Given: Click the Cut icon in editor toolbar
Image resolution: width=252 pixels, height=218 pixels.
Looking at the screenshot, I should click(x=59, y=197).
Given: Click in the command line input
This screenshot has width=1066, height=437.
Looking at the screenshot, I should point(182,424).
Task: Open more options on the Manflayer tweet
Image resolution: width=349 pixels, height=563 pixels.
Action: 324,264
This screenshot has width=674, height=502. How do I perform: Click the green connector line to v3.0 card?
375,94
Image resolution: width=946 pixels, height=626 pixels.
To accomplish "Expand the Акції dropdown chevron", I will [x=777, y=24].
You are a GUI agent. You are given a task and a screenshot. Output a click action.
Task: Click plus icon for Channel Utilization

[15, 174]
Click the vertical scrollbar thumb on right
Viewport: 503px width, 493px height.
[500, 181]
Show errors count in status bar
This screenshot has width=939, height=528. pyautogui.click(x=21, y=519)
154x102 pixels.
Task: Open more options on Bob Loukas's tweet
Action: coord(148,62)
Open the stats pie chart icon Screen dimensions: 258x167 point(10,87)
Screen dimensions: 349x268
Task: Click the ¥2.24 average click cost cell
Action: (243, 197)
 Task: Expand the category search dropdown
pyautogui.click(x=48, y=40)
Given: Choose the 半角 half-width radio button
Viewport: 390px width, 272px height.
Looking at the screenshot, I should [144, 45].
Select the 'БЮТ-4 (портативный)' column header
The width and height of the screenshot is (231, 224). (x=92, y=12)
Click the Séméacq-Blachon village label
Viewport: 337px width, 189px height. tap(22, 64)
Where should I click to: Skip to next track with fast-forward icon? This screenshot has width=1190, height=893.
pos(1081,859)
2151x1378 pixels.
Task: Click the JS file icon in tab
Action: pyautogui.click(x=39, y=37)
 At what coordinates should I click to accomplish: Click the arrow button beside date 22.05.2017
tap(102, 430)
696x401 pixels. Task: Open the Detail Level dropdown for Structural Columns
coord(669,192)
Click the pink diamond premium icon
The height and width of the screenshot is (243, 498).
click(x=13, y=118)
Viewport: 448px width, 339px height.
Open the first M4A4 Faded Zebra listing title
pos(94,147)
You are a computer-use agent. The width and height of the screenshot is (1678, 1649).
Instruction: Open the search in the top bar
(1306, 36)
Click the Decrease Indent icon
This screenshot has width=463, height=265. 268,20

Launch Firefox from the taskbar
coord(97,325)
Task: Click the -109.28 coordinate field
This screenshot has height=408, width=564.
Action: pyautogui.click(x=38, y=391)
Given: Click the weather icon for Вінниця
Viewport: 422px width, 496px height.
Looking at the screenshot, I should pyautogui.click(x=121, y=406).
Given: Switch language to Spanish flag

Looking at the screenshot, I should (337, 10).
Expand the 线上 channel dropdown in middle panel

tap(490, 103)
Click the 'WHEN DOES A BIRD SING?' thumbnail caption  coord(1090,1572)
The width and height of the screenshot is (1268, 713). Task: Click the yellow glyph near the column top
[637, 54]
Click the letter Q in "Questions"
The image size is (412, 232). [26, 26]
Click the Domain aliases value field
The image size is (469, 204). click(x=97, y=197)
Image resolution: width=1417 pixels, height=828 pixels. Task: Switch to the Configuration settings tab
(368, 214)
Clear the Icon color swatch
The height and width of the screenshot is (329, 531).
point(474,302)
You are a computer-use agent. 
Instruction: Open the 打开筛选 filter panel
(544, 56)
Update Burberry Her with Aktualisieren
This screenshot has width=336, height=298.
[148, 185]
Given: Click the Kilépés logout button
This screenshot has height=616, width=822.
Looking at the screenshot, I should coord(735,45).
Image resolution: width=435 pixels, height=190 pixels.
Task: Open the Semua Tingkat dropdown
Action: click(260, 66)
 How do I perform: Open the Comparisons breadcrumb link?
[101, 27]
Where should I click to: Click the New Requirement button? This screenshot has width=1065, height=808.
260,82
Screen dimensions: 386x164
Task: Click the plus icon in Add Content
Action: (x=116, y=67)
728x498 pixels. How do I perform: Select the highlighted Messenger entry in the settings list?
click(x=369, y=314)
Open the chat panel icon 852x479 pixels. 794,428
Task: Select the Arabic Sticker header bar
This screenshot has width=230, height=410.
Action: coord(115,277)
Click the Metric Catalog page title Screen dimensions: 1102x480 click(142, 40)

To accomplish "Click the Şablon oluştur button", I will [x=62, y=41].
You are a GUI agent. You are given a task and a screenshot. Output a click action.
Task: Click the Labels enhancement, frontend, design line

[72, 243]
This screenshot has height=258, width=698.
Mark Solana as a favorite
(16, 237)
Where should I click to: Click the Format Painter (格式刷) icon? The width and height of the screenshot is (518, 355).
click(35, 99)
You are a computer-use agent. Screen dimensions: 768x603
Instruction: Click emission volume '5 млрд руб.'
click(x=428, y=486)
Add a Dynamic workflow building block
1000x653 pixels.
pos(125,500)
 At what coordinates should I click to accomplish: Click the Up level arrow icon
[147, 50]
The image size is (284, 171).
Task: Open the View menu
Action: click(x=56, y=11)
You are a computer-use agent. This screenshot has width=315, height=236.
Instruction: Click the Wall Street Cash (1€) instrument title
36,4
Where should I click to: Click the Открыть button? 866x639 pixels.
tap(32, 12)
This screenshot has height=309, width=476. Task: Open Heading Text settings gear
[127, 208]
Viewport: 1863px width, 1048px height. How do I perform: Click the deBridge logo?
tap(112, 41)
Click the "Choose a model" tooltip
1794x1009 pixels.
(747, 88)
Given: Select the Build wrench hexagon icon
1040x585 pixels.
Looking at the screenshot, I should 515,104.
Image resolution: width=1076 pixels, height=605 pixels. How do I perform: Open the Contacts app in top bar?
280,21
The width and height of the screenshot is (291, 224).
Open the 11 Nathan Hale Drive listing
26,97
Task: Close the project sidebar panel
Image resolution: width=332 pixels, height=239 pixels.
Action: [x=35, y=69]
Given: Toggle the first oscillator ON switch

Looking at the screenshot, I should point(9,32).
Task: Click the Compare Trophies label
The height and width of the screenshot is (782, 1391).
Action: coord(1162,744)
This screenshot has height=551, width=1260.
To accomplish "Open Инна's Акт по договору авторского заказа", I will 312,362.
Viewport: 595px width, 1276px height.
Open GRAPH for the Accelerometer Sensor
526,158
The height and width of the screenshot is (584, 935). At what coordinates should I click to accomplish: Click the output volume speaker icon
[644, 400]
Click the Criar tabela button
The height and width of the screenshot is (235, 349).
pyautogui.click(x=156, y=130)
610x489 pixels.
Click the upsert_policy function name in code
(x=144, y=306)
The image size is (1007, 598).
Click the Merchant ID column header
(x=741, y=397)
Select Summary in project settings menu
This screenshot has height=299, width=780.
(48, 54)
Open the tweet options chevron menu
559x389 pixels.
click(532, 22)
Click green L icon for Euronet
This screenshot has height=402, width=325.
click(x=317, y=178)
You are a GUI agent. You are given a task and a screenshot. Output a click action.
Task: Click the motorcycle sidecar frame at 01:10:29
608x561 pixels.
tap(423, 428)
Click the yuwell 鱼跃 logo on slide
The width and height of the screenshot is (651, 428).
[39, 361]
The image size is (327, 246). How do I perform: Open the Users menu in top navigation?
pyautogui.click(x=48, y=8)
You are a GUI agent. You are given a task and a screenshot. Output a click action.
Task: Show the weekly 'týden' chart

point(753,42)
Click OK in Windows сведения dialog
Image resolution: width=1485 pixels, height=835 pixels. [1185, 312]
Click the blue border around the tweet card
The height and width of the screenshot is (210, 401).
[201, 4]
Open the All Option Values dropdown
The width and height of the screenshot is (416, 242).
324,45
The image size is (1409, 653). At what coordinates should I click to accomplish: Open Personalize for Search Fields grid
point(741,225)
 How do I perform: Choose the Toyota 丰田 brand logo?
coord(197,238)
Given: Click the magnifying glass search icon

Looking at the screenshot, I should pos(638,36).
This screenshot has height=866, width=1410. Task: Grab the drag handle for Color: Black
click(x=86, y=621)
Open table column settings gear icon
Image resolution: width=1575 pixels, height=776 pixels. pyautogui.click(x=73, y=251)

+-------+

Transcribe the records verbatim from the line containing "How do I perform: Choose" through the end of the records, including that first line.

**TASK RESPONSE**
 How do I perform: Choose the Toyota 丰田 brand logo?
coord(197,238)
Given: Click the magnifying glass search icon

Looking at the screenshot, I should pos(638,36).
This screenshot has height=866, width=1410. Task: Grab the drag handle for Color: Black
click(x=86, y=621)
Open table column settings gear icon
Image resolution: width=1575 pixels, height=776 pixels. pyautogui.click(x=73, y=251)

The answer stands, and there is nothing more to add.